Hukum Menerima Hadiah Natal
Bismillah was shalatu was salamu ‘ala rasulillah
Pertama, Islam membolehkan umatnya untuk menerima hadiah dari orang
kafir. Apalagi jika tujuannya dalam rangka mengambil hati mereka dan memotivasi
mereka untuk simpati pada Islam. Sebagaimana Nabi shallallahu ‘alaihi
wa sallam menerima hadiah dari beberapa raja kafir, seperti beliau
pernah menerima hadiah dari Muqauqis, raja mesir yang beragama nasrani.

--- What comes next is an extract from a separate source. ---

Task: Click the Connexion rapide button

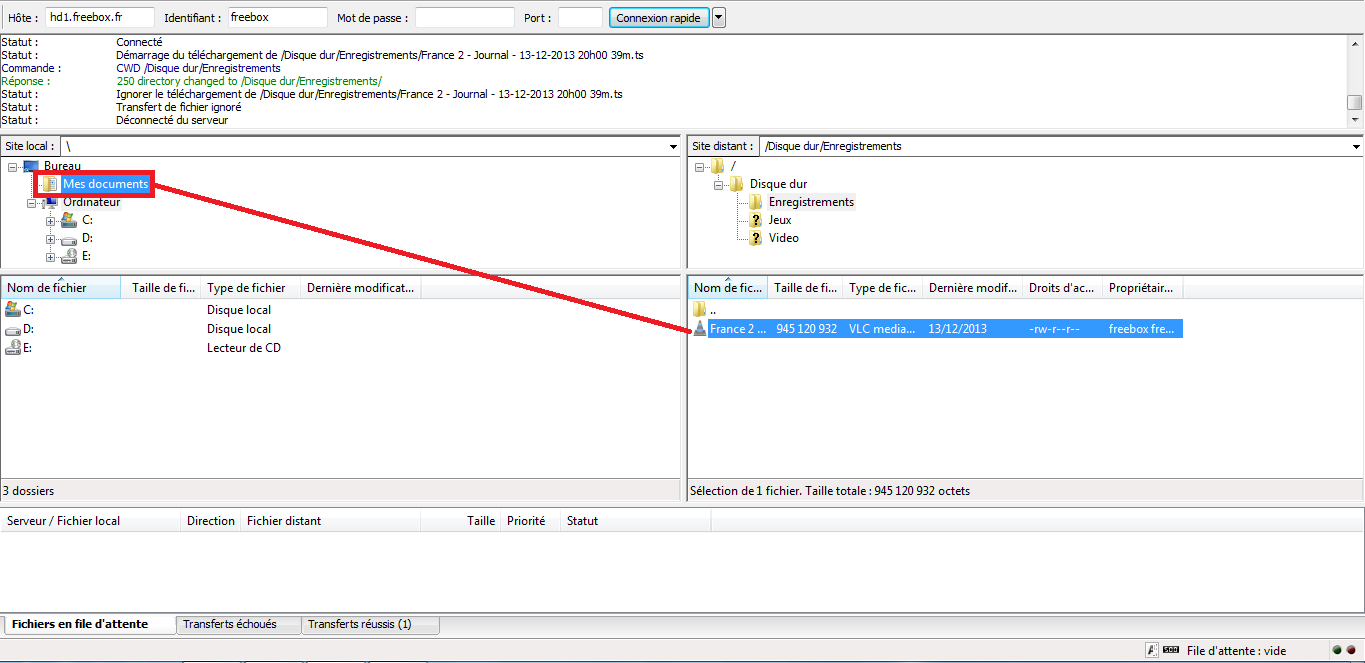Action: click(658, 18)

Dalam kitab shahihnya, Imam Bukhari menyatakan, Bab bolehnya
menerima hadiah dari orang musyrik. Kemudian beliau membawakan hadis dari Abu
Hurairah radhiallahu ‘anhu, dari Nabi shallallahu ‘alaihi
wa sallam, “Ibrahim ‘alaihis salam pernah berhijrah
bersama istrinya Sarah. Kemudian keduanya melewati sebuah kampung yang dipimpin
oleh raja yang zalim. Dan raja ini memberi hadiah Hajar kepada Sarah.”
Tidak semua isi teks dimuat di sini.